Stored items
· · · · ·

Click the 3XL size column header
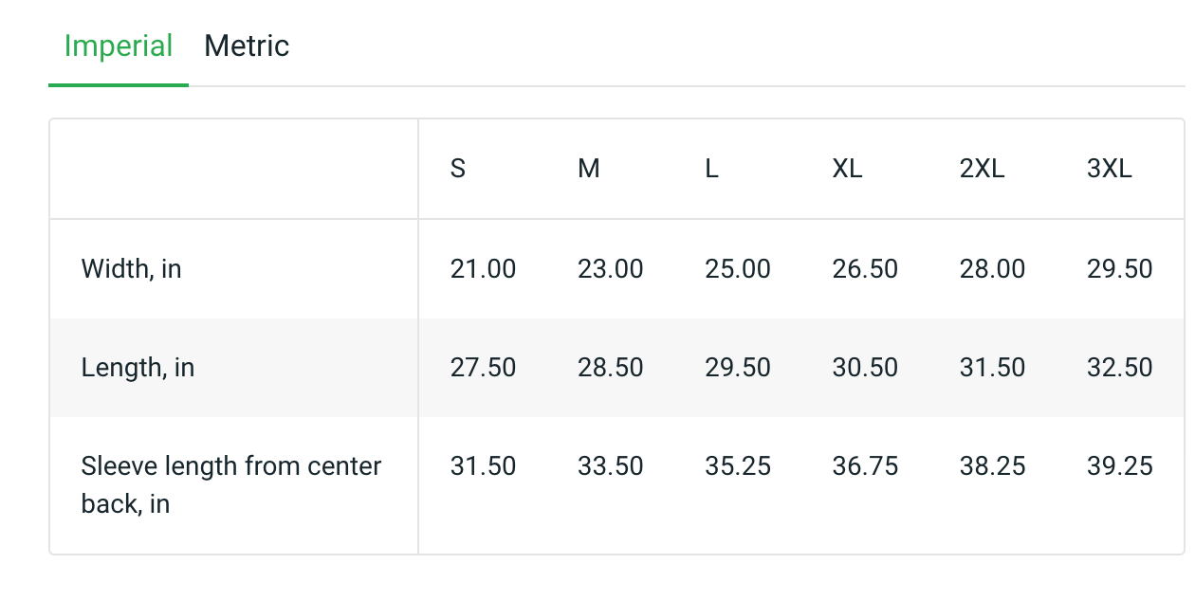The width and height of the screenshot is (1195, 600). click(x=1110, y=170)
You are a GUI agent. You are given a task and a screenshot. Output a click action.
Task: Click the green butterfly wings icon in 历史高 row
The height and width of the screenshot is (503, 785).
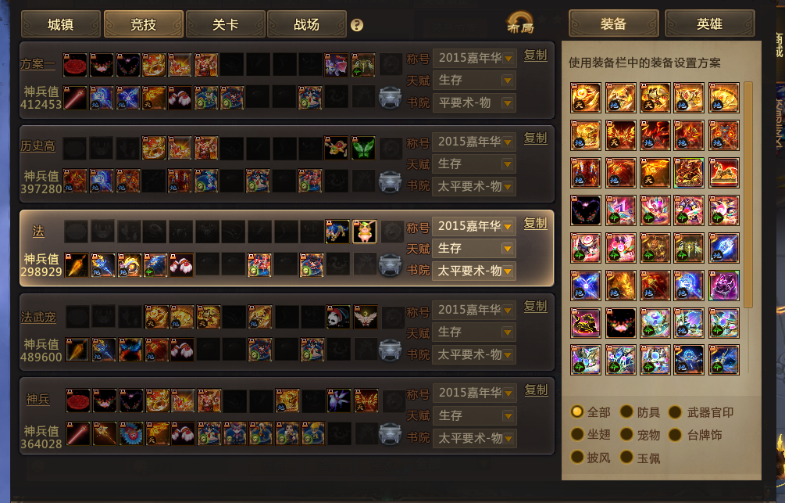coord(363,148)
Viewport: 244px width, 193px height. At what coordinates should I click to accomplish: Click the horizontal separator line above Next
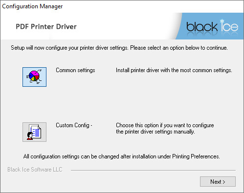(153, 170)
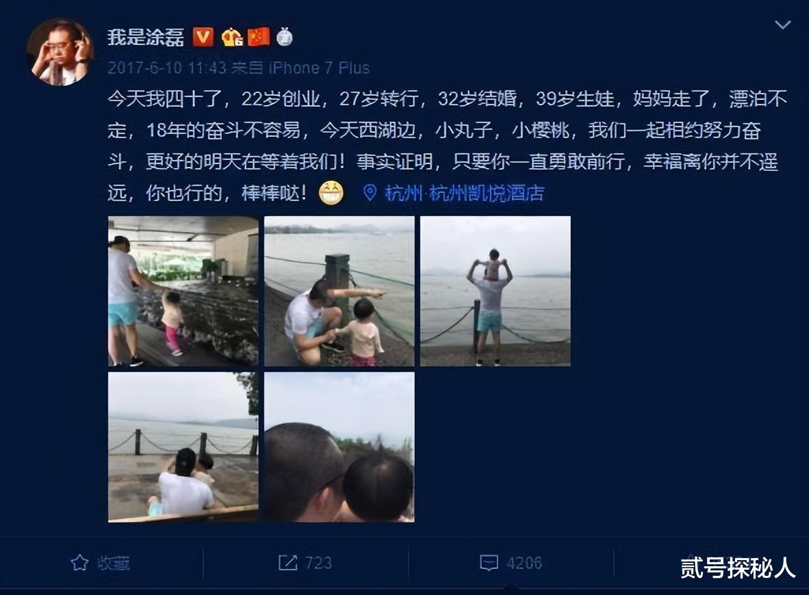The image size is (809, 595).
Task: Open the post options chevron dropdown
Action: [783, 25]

· · · · ·

=== Work item ===
The answer must be an exact copy of the lines from the one containing "Viewport: 244px width, 193px" through the last line of the records, and nothing else. Pictures do not belong in it.

=== Result of the task ===
Viewport: 244px width, 193px height. At what coordinates should I click to accomplish: Click the horizontal separator line above Next
(153, 170)
The image size is (809, 595).
Task: Open the post options chevron dropdown
Action: [783, 25]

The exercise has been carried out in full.